Tuesday 17 April 2007

Letting Hugo out

A: We’re going to let Hugo out of prison. I have come to you to tell you the parole board’s decision. He'll be free sometime next week.
B: You have come to tell me?
A: Yes.
B: This man killed my friend. Hugo stabbed my best friend and killed him.
A: That’s why I felt I had to come tell you in person.
B: I don’t think you should let him out. Let him stay in prison. Let him stay there until he dies.
A: You think he is still dangerous, I understand. But, believe me, he is no longer dangerous. When he stabbed your friend he was suffering from schizophrenia. Now, after several years of intensive treatment, he is cured of the schizophrenia. He is no danger to anyone.
B: That’s not what I mean. I don’t care if he’s cured. He killed my friend. He should stay in prison.
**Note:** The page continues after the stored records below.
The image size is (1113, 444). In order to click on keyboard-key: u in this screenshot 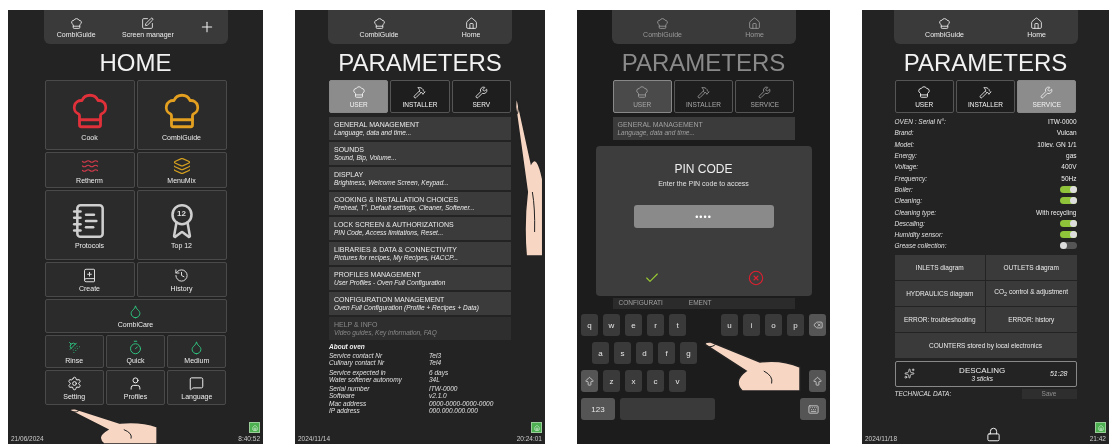, I will do `click(730, 325)`.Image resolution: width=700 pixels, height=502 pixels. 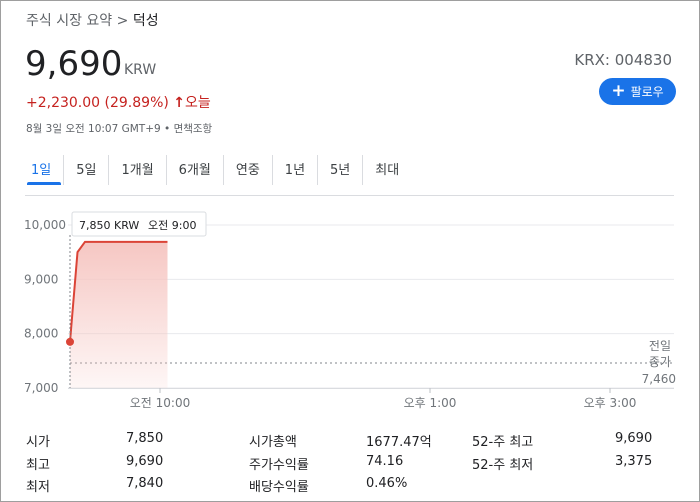 I want to click on up-arrow-icon: ↑, so click(x=180, y=103). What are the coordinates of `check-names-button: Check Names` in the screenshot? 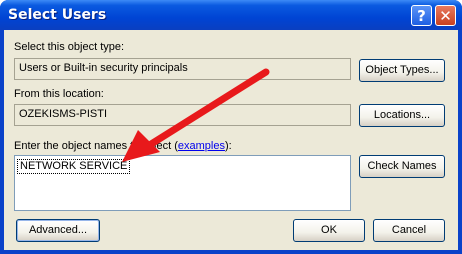 It's located at (402, 166).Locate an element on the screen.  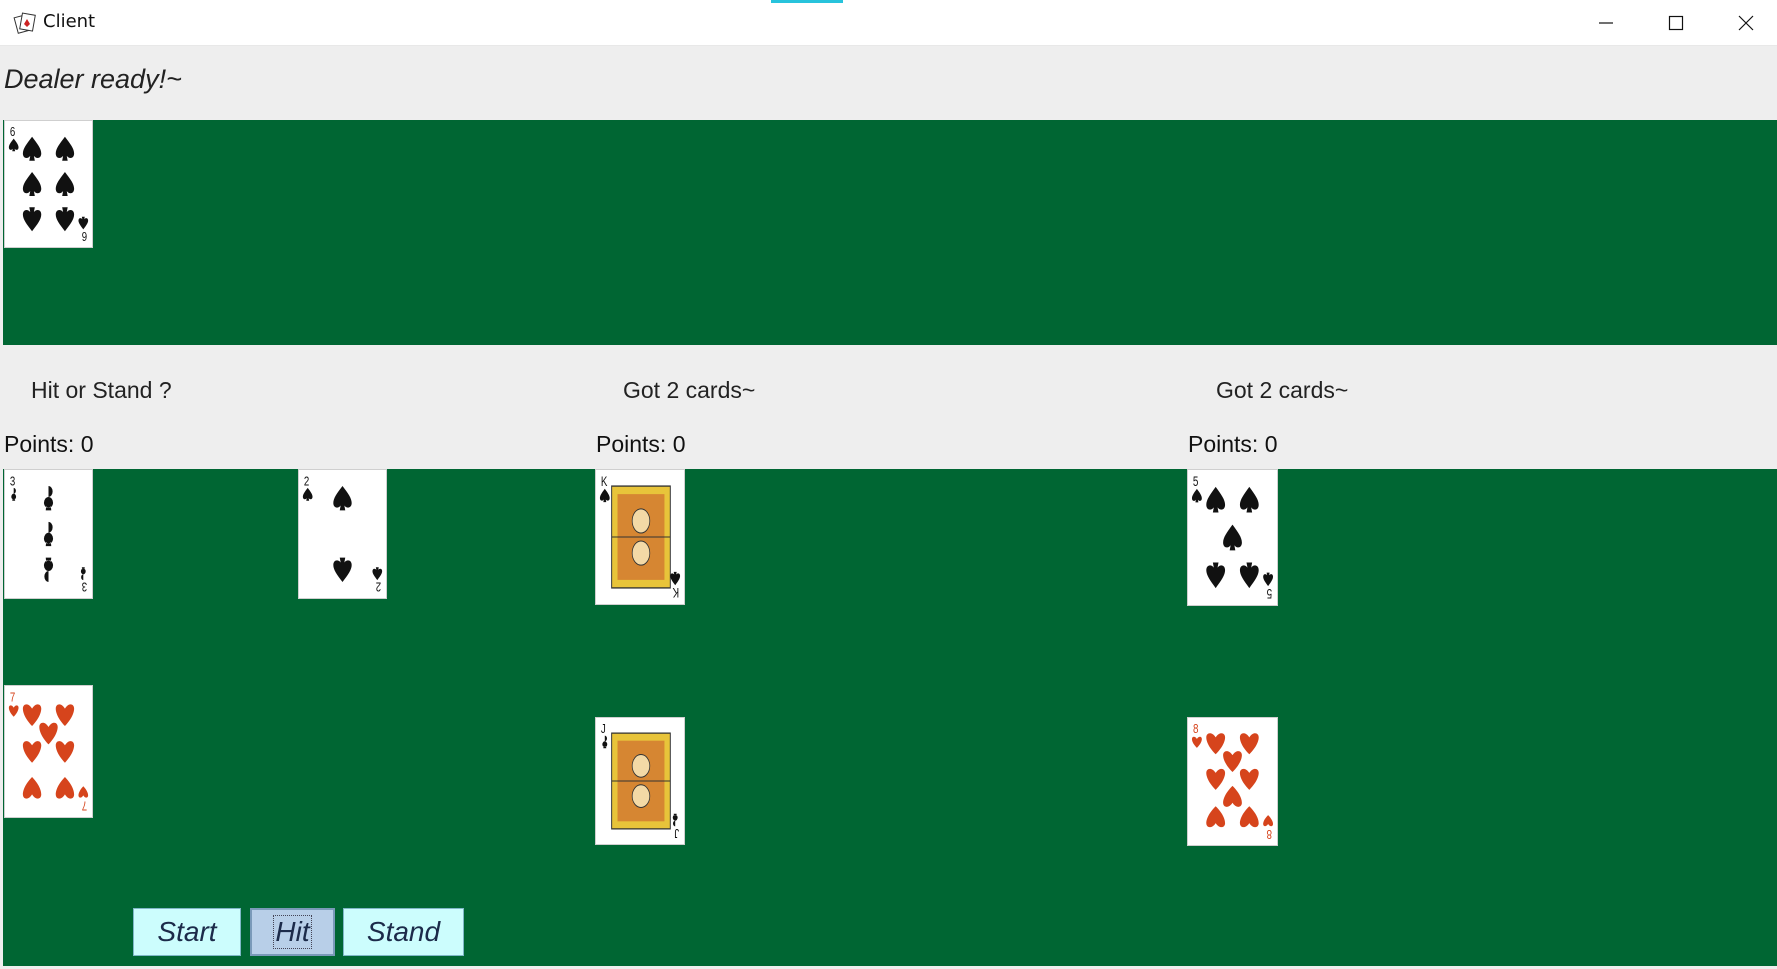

A: As a punishment? But he is a different person to the person he used to be. To keep him in prison would be like punishing one person for a crime committed by a completely different person.
B: My friend is dead.
A: That is a tragedy. But keeping Hugo in prison won't bring him back.
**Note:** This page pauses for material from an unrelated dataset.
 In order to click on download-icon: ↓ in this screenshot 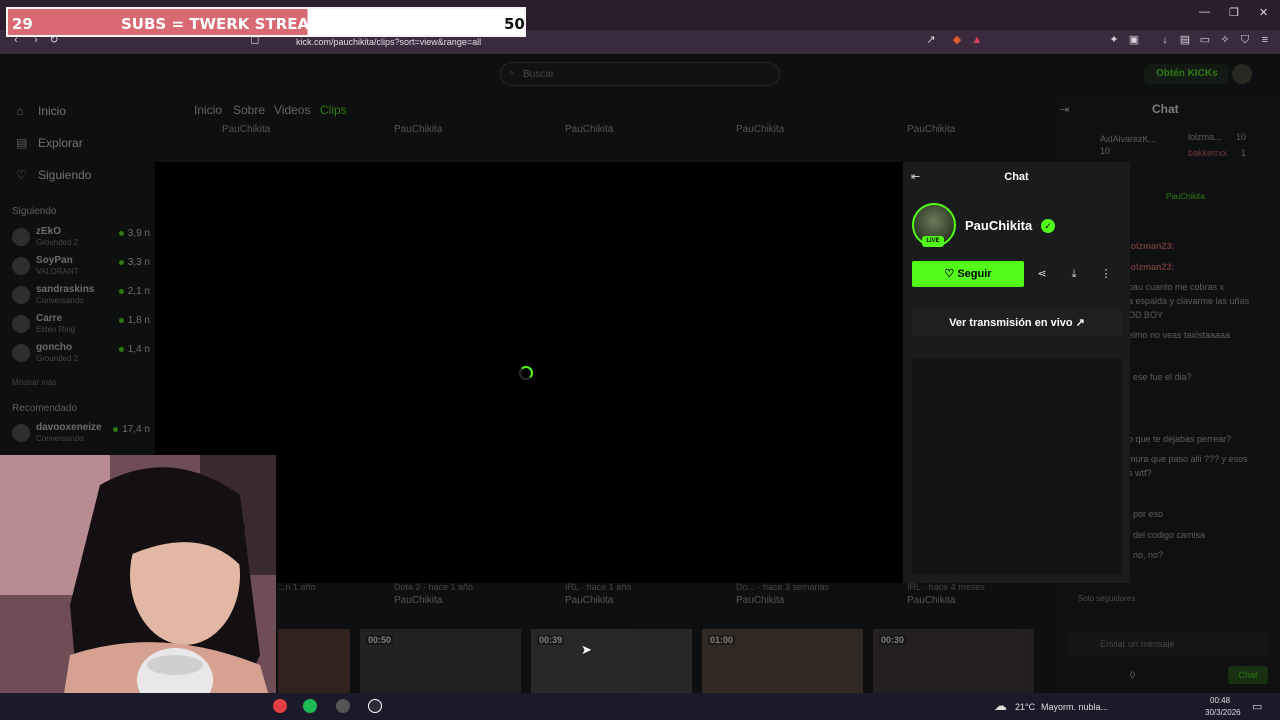, I will do `click(1165, 40)`.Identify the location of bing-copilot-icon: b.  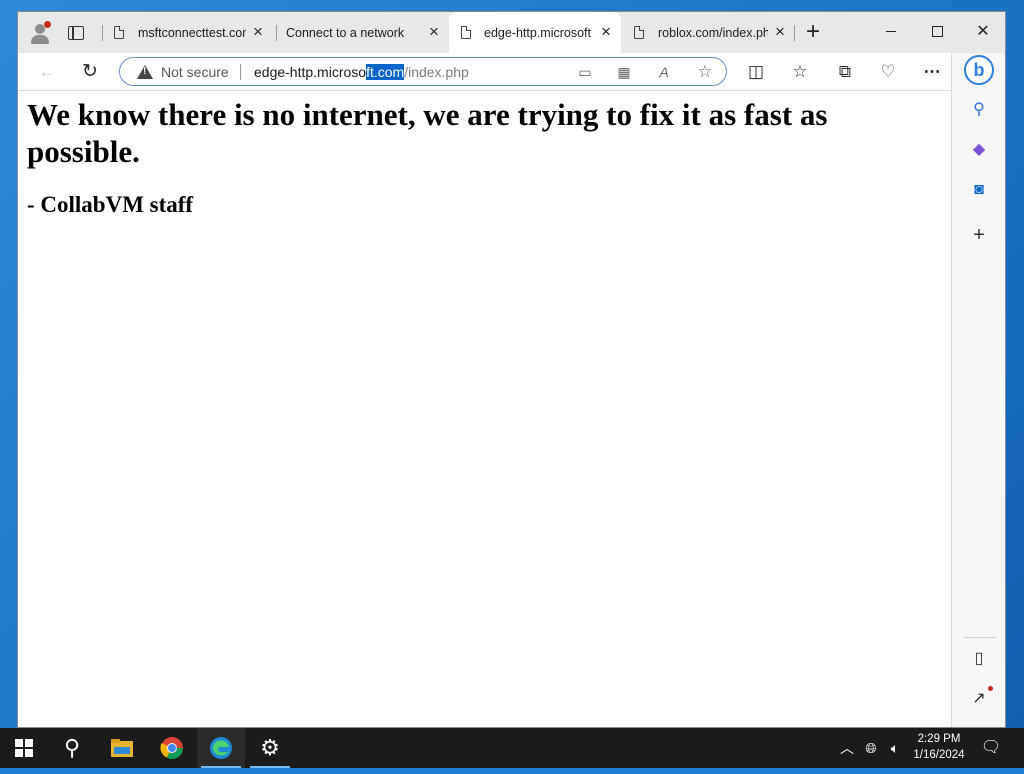
(979, 70).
B: So you're saying it's a tragedy for my friend, and for those who loved him, but it's not a tragedy for Hugo?
A: Of course it is a tragedy for Hugo! He has lost years of his life to prison.
B: A tragedy for Hugo would be to spend the rest of his life inside.
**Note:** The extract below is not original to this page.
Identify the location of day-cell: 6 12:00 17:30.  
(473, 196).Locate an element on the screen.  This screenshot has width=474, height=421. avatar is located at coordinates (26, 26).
A: But he is no longer the person who killed your friend.
B: That’s the sense in which it would be tragic. You’re talking as if nobody is responsible for the death of my friend! You’re talking as if nobody should pay for my friend’s death.
A: In a sense that’s right. Nobody is responsible: not Hugo because he wasn’t in his right mind, and not anybody else. It was a kind of tragic accident. That's probably the best way of thinking about it: not that Hugo killed him, but that a terrible accident caused his death. It's as if he was struck my lightning, or killed in a car wreck.
B: Why should the arbitrariness of that accident strike down only my friend? Why not Hugo as well?
A: Why? Because it’s unnecessary. You’d be condemning Hugo to unnecessary and unearned punishment. If you met him now you’d understand how completely he’s changed. He’s a modest, charming, articulate man. He has a lot to contribute to society.
B: So had my friend.
A: But your friend cannot be brought back to life! Whereas Hugo can be brought back into society. If I could bring your friend back to life, I would. But it's beyond me.
B: But you can bring Hugo back from schizophrenia.
A: Exactly!
B: In other words you offer me a system of morality based upon ‘because we can’. Because you cannot bring my friend back to life all of us, who loved him, must continue suffering. Because you can cure his killer of schizophrenia, it’s moral to release him back to life. An ethics predicated upon ‘it is moral to do a thing because we can do that thing’ is too deeply rotten for me even to begin to discuss.